### Source passage ###

This God is also the God who glorified his servant Jesus, who, through ignorance, was traded for a murder to be crucified. The Holy and Righteous One, God’s chosen Messiah, the one who alone could make the recreation of all creation possible, was rejected and the Author of Life was put to death. The God who invites us to join the story though, was not satisfied at our attempt to kill his chosen one so he raised him from the dead three days later, proving his faithfulness, love and authority.
This is the God we are called to serve and to worship. This does not sound like a God of lame beggars sitting at the gate but a God who empowers his people to live lives of leaping and praise, witnesses to the resurrection of Jesus Christ. This is only the tip of the iceberg when it comes to God’s love, faithfulness and authority. Our story is rich and diverse and needs to be recovered.
Now I want to to turn to the second objective of this message: a new understanding of this story empowers us to live today. Last week I challenged us to rethink how we do community. I imagine some of us left here and before we finished our coffee forgot what the message was about. For that group I’ll work on being a more dynamic speaker and trust that the Holy Spirit will work making you dynamic listeners. Others of us left here rejecting the idea for a variety of reasons. For this group I pray the Holy Spirit will continue to softly and gently work in your heart. Some of us, I hope, left here with a holy disturbance taking seriously the call to rethink community. This is the group I want to address now.
When I think of loosening my grip on the things I possess and on the way I live my life it scares me. In fact, just the thought makes me want to squeeze tighter. Yet I know that it is not silver and gold that I need, but Jesus Christ of Nazareth. Apart from the “rest of the story” such a paradigm shift seems impossible. However, when I realize that God who calls us to live as alternative sign to the world is the God of Abraham, Isaac and Jacob, the God of our ancestors, the one who glorified the Holy and Righteous One, and the one who raised to life the Author of Life I can be confident that this God will not abandon me. On the contrary, it is only by the power of this God, through Jesus Christ, that we can be transformed from lame beggars into leapers and praisers witnessing to the resurrection of Jesus Christ.
The church is called to be so much more than a beggar at the gate. We are called, set apart and empowered to take the good news of Jesus Christ into the world leaping and praising God.

###

Written problem 1 =>
Extract the records starting with the first line and going on through the line containing "pyautogui.click(x=1035, y=18)", reproducing those lines verbatim.
The records have no connection to the sermon excerpt.

### Data ###

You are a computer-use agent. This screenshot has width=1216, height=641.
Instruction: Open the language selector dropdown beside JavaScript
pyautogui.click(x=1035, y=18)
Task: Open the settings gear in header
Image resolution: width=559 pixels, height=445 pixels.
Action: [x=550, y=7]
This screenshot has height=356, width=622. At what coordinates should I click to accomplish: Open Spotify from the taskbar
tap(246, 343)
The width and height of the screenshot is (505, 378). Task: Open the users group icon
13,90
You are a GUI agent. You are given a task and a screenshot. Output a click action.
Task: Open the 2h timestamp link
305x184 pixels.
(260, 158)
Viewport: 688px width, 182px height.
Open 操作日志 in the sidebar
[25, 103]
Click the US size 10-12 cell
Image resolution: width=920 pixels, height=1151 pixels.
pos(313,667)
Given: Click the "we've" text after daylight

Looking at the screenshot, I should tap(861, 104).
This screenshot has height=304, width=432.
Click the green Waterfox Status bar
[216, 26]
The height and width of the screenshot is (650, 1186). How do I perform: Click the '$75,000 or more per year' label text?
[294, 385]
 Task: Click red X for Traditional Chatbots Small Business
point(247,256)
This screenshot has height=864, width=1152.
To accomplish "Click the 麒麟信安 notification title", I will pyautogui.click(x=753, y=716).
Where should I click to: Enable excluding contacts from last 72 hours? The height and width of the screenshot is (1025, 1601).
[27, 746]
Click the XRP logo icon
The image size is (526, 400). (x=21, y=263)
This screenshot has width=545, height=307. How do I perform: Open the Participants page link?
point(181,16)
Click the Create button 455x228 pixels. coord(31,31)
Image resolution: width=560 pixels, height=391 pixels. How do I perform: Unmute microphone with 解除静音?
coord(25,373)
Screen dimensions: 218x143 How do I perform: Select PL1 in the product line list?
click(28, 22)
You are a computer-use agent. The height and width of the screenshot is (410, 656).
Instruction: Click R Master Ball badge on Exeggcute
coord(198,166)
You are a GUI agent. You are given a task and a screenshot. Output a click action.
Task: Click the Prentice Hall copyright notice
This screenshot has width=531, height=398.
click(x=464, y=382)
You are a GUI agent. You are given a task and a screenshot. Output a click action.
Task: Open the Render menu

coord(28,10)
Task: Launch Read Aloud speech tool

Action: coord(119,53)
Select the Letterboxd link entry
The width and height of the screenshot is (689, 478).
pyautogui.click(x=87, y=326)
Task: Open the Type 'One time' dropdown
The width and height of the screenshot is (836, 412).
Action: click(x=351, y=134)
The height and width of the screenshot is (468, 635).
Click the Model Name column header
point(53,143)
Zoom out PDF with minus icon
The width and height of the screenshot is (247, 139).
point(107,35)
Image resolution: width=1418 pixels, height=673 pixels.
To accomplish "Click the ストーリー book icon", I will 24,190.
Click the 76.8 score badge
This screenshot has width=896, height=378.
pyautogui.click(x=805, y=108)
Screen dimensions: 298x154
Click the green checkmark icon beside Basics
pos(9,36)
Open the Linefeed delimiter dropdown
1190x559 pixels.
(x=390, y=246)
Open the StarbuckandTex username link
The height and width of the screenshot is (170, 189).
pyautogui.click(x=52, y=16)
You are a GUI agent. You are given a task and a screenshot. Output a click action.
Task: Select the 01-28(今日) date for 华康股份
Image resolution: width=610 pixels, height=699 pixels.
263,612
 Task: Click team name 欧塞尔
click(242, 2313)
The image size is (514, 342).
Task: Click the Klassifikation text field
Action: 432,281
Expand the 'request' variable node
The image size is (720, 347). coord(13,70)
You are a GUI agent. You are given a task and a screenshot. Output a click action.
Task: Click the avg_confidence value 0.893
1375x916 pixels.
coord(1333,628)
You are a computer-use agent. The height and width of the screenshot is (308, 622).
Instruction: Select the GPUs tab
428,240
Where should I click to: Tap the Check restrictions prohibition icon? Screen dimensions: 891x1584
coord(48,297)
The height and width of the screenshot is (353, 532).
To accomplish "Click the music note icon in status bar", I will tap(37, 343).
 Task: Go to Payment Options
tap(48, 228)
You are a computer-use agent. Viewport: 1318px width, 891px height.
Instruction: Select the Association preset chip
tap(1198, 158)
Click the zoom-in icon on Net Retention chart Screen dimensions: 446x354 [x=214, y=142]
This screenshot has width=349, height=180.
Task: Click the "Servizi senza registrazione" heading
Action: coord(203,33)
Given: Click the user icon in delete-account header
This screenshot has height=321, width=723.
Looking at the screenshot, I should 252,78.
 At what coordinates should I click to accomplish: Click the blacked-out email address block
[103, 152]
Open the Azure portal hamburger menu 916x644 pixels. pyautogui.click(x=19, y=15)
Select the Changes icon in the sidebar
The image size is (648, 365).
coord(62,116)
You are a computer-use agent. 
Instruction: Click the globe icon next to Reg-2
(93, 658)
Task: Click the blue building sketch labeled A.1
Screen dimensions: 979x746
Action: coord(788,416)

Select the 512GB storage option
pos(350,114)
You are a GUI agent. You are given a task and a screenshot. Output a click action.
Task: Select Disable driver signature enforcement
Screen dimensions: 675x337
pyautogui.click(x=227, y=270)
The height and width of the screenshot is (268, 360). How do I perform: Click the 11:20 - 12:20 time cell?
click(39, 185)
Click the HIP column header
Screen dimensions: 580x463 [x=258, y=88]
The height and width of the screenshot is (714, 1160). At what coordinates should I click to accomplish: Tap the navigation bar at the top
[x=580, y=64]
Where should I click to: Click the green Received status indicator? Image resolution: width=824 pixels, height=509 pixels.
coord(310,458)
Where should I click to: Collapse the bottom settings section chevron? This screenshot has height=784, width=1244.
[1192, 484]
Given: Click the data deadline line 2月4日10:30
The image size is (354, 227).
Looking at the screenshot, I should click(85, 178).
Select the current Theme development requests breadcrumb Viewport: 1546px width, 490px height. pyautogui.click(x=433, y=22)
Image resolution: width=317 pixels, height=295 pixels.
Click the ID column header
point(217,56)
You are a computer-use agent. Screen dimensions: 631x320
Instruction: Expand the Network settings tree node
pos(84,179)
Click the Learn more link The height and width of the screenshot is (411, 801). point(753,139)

###

Written problem 2 =>
Answer these questions from the sermon excerpt:
(a) How many days later was the chosen one raised from the dead?
(b) What did the speaker challenge listeners to rethink last week?
(c) The church is called to be much more than what?

Full solution 1 =>
You are a computer-use agent. This screenshot has width=1216, height=641.
Instruction: Open the language selector dropdown beside JavaScript
pyautogui.click(x=1035, y=18)

Full solution 2 =>
(a) Three days later.
(b) How we do community.
(c) A beggar at the gate.